_Instructions to follow:_ Scan the entries below. List each line with "will".

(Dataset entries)
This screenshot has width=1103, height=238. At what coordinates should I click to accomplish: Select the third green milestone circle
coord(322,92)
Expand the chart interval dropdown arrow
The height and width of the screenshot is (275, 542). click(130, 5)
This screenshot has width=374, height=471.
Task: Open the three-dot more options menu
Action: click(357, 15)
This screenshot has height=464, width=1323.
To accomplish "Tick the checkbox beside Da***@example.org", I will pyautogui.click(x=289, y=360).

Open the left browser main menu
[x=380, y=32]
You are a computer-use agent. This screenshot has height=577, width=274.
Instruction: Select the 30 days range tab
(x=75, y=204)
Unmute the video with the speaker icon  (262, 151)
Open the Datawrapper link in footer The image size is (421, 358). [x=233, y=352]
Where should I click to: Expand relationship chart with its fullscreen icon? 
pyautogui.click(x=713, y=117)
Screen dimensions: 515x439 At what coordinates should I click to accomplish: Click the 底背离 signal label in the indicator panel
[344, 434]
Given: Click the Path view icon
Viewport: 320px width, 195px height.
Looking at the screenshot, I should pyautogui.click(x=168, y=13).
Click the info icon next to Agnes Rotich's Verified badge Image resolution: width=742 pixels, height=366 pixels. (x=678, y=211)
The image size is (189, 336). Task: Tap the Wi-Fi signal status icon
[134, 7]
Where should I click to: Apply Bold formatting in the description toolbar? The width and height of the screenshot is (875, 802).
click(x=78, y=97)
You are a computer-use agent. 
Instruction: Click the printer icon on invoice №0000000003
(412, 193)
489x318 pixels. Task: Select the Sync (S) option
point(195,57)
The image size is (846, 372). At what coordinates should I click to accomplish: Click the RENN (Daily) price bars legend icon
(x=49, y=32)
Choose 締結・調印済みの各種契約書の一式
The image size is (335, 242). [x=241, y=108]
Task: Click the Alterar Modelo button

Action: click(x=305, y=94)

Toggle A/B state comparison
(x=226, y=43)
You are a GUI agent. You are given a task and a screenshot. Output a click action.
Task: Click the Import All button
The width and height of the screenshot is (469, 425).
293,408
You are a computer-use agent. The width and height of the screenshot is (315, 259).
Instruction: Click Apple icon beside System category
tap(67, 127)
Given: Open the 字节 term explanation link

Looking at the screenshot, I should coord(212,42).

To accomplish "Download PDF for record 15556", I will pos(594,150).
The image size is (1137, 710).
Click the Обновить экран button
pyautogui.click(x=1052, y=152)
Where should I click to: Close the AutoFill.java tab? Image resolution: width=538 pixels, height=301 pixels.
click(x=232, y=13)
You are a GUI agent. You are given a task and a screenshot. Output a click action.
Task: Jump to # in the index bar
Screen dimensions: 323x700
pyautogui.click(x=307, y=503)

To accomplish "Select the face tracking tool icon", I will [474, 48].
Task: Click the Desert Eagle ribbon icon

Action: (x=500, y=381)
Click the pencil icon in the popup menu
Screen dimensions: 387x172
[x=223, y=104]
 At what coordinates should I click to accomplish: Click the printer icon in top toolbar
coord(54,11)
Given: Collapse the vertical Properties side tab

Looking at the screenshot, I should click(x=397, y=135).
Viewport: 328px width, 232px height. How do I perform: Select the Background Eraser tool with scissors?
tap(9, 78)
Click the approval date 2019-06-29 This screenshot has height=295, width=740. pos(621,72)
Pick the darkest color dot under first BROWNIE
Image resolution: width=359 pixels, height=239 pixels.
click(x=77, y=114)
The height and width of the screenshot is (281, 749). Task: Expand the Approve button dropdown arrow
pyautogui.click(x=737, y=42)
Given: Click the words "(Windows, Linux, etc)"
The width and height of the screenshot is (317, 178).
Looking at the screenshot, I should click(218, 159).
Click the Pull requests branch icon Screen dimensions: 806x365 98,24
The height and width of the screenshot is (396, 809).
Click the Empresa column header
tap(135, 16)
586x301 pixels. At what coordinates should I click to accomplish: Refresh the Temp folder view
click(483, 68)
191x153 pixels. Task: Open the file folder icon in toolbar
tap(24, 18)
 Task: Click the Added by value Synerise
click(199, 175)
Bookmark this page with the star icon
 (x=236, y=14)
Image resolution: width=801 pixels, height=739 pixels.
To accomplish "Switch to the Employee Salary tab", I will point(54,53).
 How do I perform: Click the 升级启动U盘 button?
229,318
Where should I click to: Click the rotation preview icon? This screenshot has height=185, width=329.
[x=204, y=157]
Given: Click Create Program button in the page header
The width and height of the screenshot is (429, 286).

_Result of this task:_
To accomplish "Tick the checkbox beside Da***@example.org", I will pyautogui.click(x=289, y=360).
To accomplish "Download PDF for record 15556", I will pos(594,150).
To accomplish "Select the face tracking tool icon", I will [474, 48].
To accomplish "Switch to the Employee Salary tab", I will point(54,53).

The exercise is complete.